UP-SLAM: Adaptively Structured Gaussian SLAM with Uncertainty Prediction in Dynamic Environments
Wancai Zheng, Linlin Ou, Jiajie He, Libo Zhou, Xinyi Yu, Yan Wei
TL;DR
UP-SLAM tackles the challenge of robust real-time SLAM in dynamic environments by decoupling tracking from mapping into a parallel pipeline. It encodes the scene with an adaptive, probabilistic 3DGS representation using probabilistic anchors in a Bayesian octree, enabling automatic initialization and pruning of Gaussian primitives without manual thresholds. A training-free, multi-modal uncertainty estimator fuses residuals and DINO features to filter dynamic regions and refine motion masks, while a temporal encoding and lightweight MLPs enhance rendering and uncertainty prediction. The approach delivers state-of-the-art localization and rendering quality on dynamic datasets, while maintaining real-time performance and producing artifact-free static maps suitable for downstream tasks such as navigation and semantic understanding. These contributions offer a scalable, open-set-capable framework for robust dynamic-SLAM in real-world robotics applications.
Abstract
Recent 3D Gaussian Splatting (3DGS) techniques for Visual Simultaneous Localization and Mapping (SLAM) have significantly progressed in tracking and high-fidelity mapping. However, their sequential optimization framework and sensitivity to dynamic objects limit real-time performance and robustness in real-world scenarios. We present UP-SLAM, a real-time RGB-D SLAM system for dynamic environments that decouples tracking and mapping through a parallelized framework.
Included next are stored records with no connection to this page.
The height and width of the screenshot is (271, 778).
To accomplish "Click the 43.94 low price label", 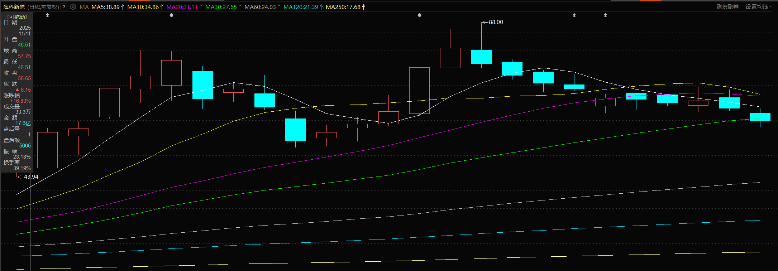I will point(31,177).
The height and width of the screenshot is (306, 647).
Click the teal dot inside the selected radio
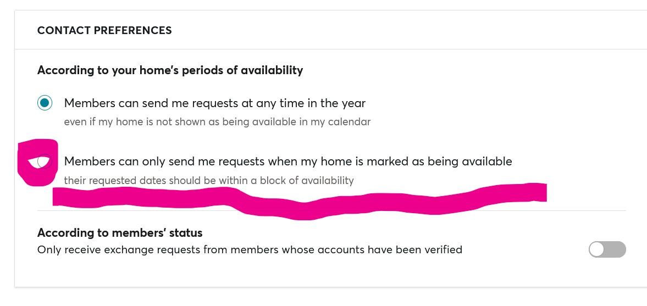point(45,103)
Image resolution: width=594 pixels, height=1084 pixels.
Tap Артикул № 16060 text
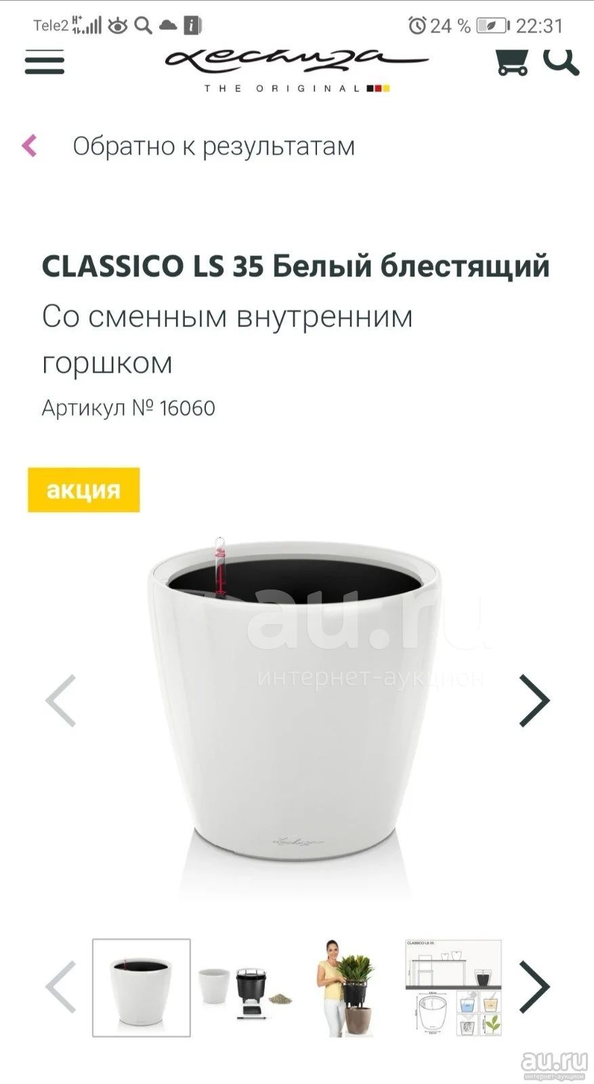pyautogui.click(x=129, y=408)
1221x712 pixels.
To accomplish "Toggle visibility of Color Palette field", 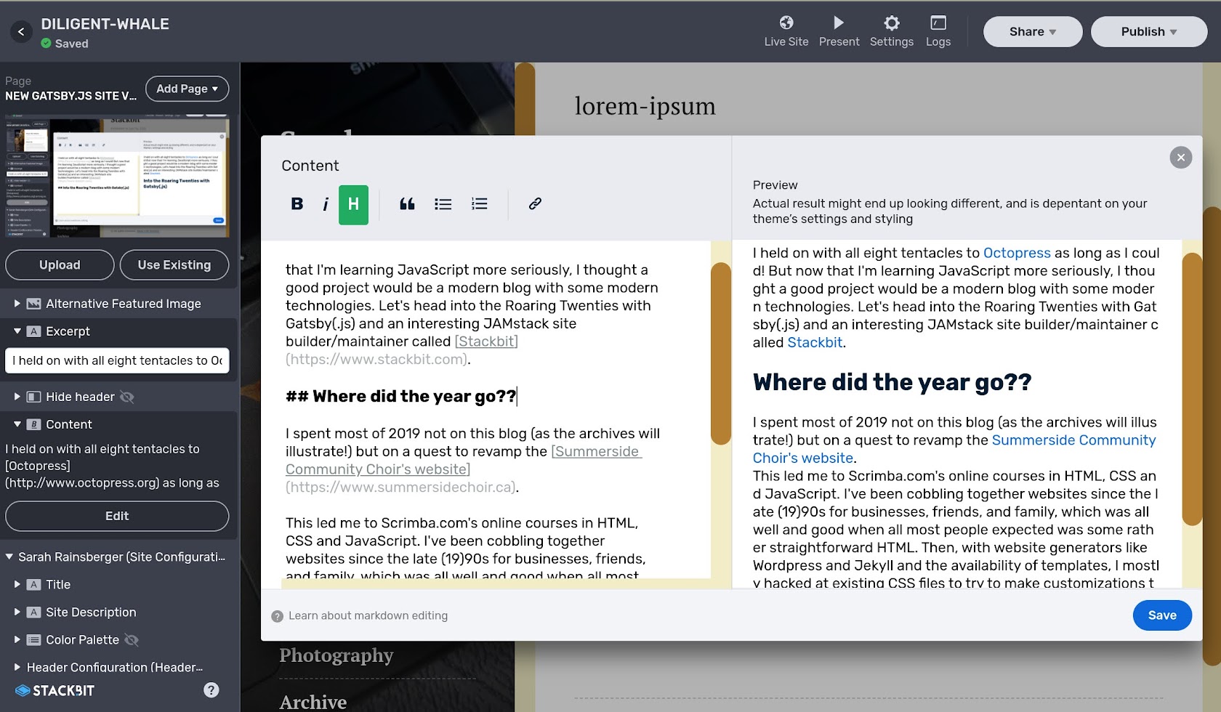I will click(132, 640).
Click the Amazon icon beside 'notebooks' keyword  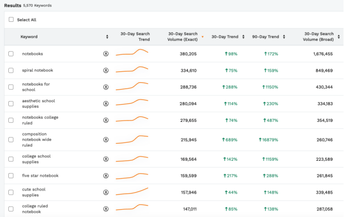pyautogui.click(x=106, y=54)
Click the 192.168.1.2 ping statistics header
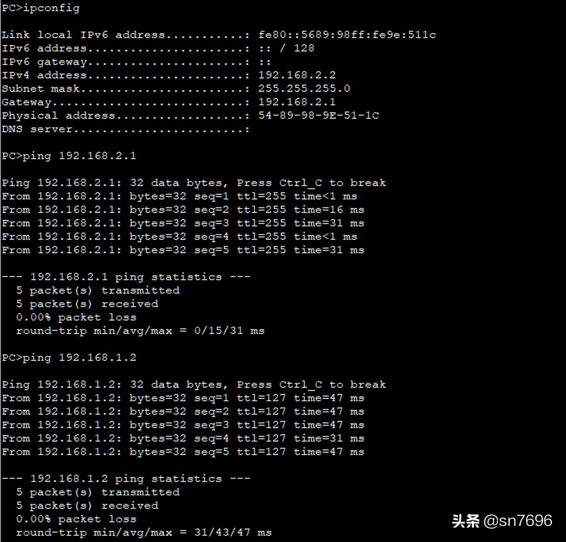Screen dimensions: 566x542 point(126,479)
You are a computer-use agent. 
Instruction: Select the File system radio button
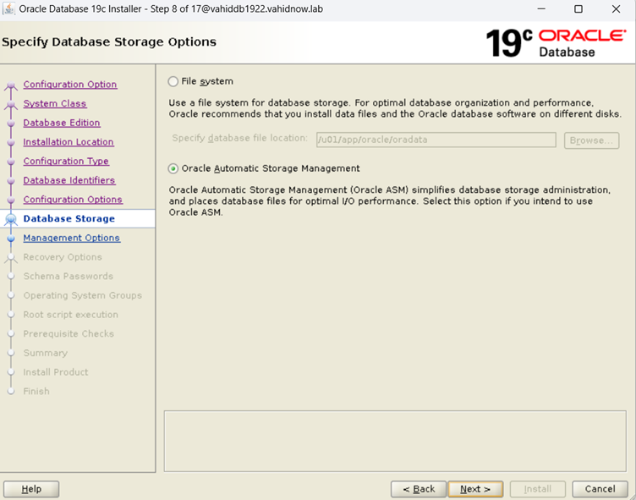[173, 82]
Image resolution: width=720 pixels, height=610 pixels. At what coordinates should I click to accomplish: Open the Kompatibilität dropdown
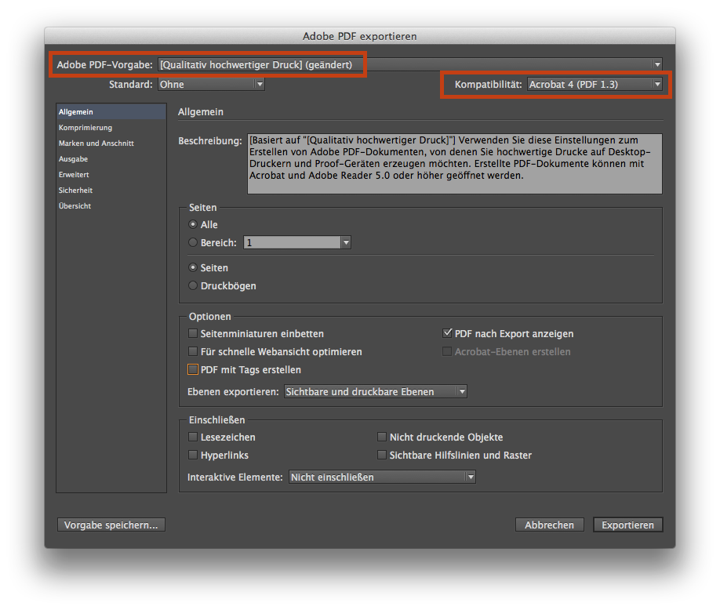pyautogui.click(x=657, y=84)
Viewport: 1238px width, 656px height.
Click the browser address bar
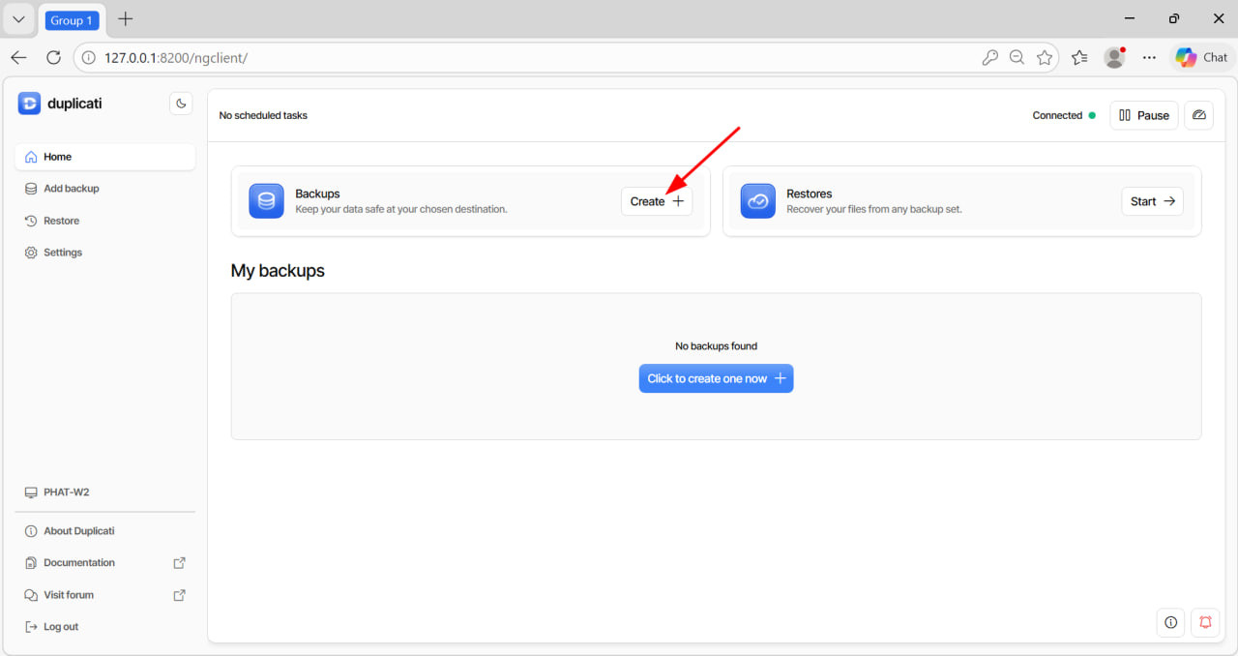532,58
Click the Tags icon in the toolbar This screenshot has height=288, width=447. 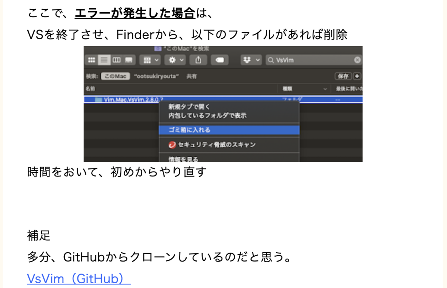point(220,60)
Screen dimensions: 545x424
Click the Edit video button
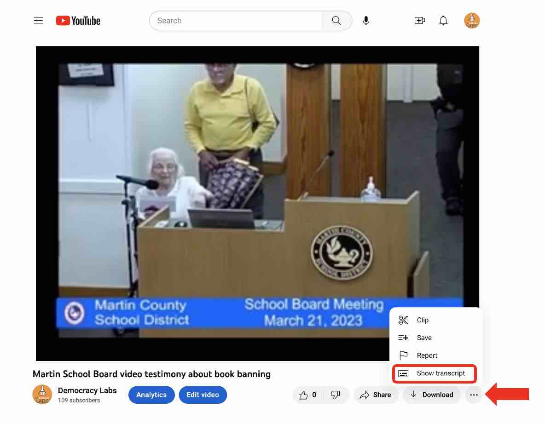pos(203,395)
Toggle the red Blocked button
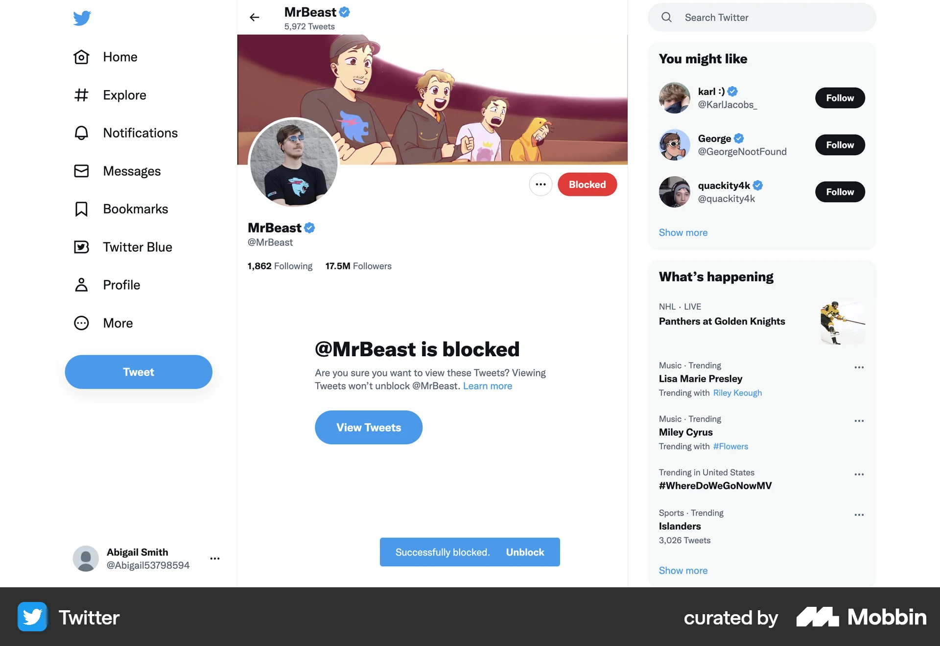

A probabilistic octree is employed to manage Gaussian primitives adaptively, enabling efficient initialization and pruning without hand-crafted thresholds. To robustly filter dynamic regions during tracking, we propose a training-free uncertainty estimator that fuses multi-modal residuals to estimate per-pixel motion uncertainty, achieving open-set dynamic object handling without reliance on semantic labels. Furthermore, a temporal encoder is designed to enhance rendering quality. Concurrently, low-dimensional features are efficiently transformed via a shallow multilayer perceptron to construct DINO features, which are then employed to enrich the Gaussian field and improve the robustness of uncertainty prediction. Extensive experiments on multiple challenging datasets suggest that UP-SLAM outperforms state-of-the-art methods in both localization accuracy (by 59.8%) and rendering quality (by 4.57 dB PSNR), while maintaining real-time performance and producing reusable, artifact-free static maps in dynamic environments.The project: https://aczheng-cai.github.io/up_slam.github.io/